Description
http://code.google.com/p/html5lib/issues/detail?id=162
Reported by gdr@garethrees.org, Oct 10, 2010
DESCRIPTION
Consider the following interaction with html5lib 0.90:
>>> from html5lib import html5parser, serializer, treebuilders, treewalkers >>> p = html5parser.HTMLParser(tree = treebuilders.getTreeBuilder('dom')) >>> dom = p.parse("""<body onload="sucker()">""") >>> s = serializer.htmlserializer.HTMLSerializer(sanitize = True) >>> ''.join(s.serialize(treewalkers.getTreeWalker('dom')(dom))) u'<body onload=sucker()>'
This is clearly incorrect: the onload attribute should have been removed by the sanitizer during the serialization.
ANALYSIS
The problem is that there are two sanitizers: a tokenizing sanitizer in html5lib.sanitizer, and a sanitizing filter in html5lib.filter.sanitizer. To avoid duplication of code, these two sanitizers inherit from the class HTMLSanitizerMixin and both call that class's function sanitize_token.

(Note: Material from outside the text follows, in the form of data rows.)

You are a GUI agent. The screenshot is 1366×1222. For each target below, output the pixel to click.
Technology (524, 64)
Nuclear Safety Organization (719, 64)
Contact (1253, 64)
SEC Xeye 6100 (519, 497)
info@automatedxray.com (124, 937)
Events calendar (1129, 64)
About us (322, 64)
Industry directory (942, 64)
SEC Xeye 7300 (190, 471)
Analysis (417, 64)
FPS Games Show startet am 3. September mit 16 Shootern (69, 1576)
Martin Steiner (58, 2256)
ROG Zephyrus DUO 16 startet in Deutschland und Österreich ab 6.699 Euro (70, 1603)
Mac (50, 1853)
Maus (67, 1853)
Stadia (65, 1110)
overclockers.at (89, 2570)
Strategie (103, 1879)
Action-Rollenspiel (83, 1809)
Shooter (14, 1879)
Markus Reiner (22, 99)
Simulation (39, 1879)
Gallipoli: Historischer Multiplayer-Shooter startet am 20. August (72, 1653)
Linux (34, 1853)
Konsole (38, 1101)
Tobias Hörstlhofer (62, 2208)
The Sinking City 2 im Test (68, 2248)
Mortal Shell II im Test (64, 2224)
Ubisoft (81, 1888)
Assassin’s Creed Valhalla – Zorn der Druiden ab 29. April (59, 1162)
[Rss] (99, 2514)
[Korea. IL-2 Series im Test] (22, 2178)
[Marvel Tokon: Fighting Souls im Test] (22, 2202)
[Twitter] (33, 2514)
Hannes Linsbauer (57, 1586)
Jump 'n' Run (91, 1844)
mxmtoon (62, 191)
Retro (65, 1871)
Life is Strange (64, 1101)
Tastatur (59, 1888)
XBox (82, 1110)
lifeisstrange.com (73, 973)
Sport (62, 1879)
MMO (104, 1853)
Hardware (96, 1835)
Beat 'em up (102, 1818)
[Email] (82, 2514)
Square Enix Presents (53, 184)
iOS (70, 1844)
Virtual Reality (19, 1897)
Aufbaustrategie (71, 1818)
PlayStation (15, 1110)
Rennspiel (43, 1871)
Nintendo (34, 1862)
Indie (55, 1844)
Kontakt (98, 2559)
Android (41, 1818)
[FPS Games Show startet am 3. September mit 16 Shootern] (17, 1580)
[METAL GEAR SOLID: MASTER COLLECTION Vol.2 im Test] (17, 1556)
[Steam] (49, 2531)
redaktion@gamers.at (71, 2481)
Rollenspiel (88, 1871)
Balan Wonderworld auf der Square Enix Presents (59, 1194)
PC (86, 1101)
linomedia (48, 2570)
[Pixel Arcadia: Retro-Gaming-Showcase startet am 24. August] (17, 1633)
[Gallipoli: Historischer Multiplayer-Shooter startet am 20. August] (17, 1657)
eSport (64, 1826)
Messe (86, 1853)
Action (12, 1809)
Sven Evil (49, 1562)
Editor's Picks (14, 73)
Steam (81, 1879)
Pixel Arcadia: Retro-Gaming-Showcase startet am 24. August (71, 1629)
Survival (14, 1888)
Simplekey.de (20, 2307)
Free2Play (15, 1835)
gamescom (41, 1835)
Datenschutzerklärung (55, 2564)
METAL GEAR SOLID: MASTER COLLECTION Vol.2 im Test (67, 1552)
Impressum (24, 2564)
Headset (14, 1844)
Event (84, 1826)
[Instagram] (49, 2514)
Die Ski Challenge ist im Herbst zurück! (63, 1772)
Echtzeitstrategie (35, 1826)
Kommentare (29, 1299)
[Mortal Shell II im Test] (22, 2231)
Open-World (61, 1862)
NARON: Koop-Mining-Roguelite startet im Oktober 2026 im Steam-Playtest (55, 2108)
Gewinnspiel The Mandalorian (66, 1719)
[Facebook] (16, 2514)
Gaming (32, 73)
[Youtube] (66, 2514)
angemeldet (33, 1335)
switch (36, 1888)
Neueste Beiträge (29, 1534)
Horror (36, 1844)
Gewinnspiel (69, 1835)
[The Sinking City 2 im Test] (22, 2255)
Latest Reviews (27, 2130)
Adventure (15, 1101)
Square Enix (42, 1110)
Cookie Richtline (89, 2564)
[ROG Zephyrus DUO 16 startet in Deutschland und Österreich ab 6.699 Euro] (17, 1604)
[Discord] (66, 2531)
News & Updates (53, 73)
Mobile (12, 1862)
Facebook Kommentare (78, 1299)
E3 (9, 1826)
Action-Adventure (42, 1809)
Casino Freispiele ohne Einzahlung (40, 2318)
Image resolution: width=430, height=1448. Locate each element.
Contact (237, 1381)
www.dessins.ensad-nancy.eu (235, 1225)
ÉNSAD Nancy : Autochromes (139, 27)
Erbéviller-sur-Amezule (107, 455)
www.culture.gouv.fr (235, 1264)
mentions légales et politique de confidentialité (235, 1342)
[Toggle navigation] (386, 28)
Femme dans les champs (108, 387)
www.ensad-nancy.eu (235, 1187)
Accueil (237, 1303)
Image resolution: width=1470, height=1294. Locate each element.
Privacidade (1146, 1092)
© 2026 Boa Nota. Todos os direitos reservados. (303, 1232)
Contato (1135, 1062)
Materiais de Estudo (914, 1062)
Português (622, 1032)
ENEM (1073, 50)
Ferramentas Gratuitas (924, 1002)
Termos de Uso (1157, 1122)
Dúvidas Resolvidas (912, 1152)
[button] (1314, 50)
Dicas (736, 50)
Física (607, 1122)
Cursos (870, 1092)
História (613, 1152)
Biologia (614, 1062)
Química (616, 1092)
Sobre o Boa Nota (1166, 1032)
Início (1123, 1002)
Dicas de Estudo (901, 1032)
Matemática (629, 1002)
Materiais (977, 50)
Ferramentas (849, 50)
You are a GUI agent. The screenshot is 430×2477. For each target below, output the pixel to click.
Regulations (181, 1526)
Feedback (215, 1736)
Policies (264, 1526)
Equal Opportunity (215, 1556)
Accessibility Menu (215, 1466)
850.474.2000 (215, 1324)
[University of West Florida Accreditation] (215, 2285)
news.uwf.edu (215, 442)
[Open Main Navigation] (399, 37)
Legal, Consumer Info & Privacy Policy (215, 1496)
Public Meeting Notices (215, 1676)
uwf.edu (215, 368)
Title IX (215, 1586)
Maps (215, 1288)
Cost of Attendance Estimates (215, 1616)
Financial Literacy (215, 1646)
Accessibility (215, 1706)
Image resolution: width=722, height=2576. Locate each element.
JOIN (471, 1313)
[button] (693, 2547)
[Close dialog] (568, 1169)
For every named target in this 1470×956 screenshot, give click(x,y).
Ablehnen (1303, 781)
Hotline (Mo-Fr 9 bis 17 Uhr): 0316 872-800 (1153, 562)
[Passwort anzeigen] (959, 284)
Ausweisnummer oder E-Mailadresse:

Unfortunately, the format of tokens differs between tokenization and filtering. During tokenization, a token looks like this:
>>> from html5lib import tokenizer >>> next(iter(tokenizer.HTMLTokenizer("""<body onload="sucker()">"""))) {'selfClosing': False, 'data': [[u'onload', u'sucker()']], 'type': 3, 'name': u'body', 'selfClosingAcknowledged': False}
But during filtering, tokens look like this:
>>> list(iter(treewalkers.getTreeWalker('dom')(dom)))[3] {'namespace': u'http://www.w3.org/1999/xhtml', 'type': 'StartTag', 'name': u'body', 'data': [(u'onload', u'sucker()')]}
When the sanitizing filter passes its token to the sanitize_token method of HTMLSanitizerMixin, nothing happens, because sanitize_token is expecting 'type' to be an integer.
OBSERVATION
Having two very similar but subtly different data formats for the same data type is dangerous: how many other incompatibilities are there?
WORKAROUND
I am working around this problem as follows: when I need to apply a sanitizing filter to a DOM tree, instead I do the following:
- Serialize the DOM to HTML without sanitization.
- Re-parse the HTML from step 1, using the sanitizing tokenizer.